GIVEN DATA =>
╔══

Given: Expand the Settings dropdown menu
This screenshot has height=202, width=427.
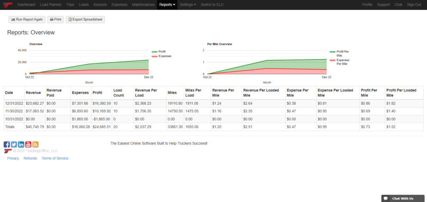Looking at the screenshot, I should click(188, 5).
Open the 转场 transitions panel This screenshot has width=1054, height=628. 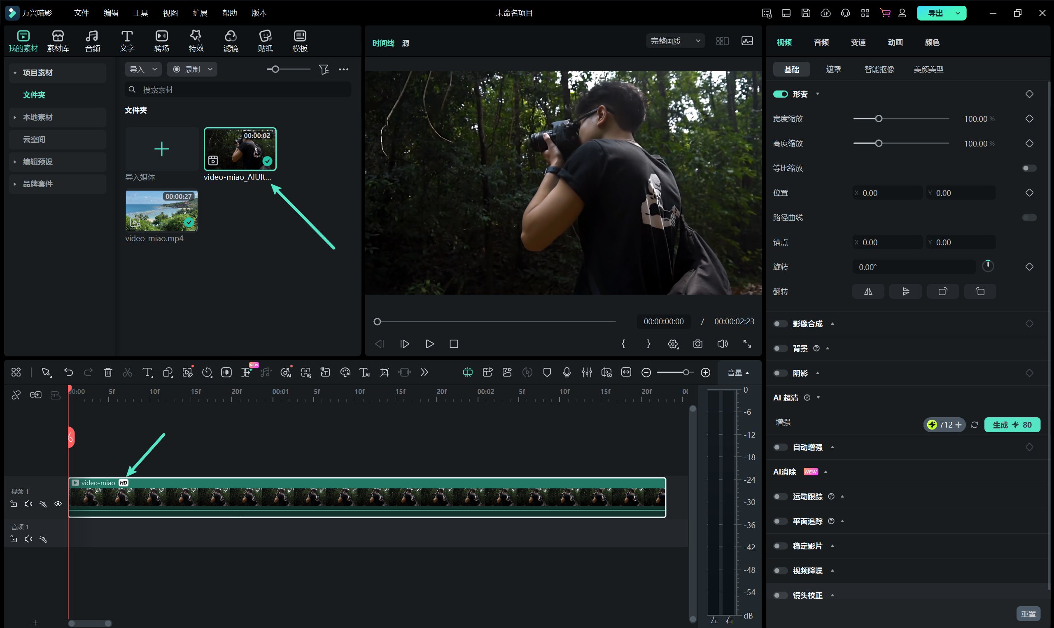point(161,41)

╚══
╔══

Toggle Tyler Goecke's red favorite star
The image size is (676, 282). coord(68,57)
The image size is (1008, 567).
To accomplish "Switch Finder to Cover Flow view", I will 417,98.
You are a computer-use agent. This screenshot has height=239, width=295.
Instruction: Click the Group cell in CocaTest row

╚══

JOB =>
Return the material starting with the line that contains "The image size is (1008, 567)." and going on through the line that contains "Instruction: Click the", reproducing those lines exactly.

THE ANSWER =>
The image size is (1008, 567).
To accomplish "Switch Finder to Cover Flow view", I will 417,98.
You are a computer-use agent. This screenshot has height=239, width=295.
Instruction: Click the Group cell in CocaTest row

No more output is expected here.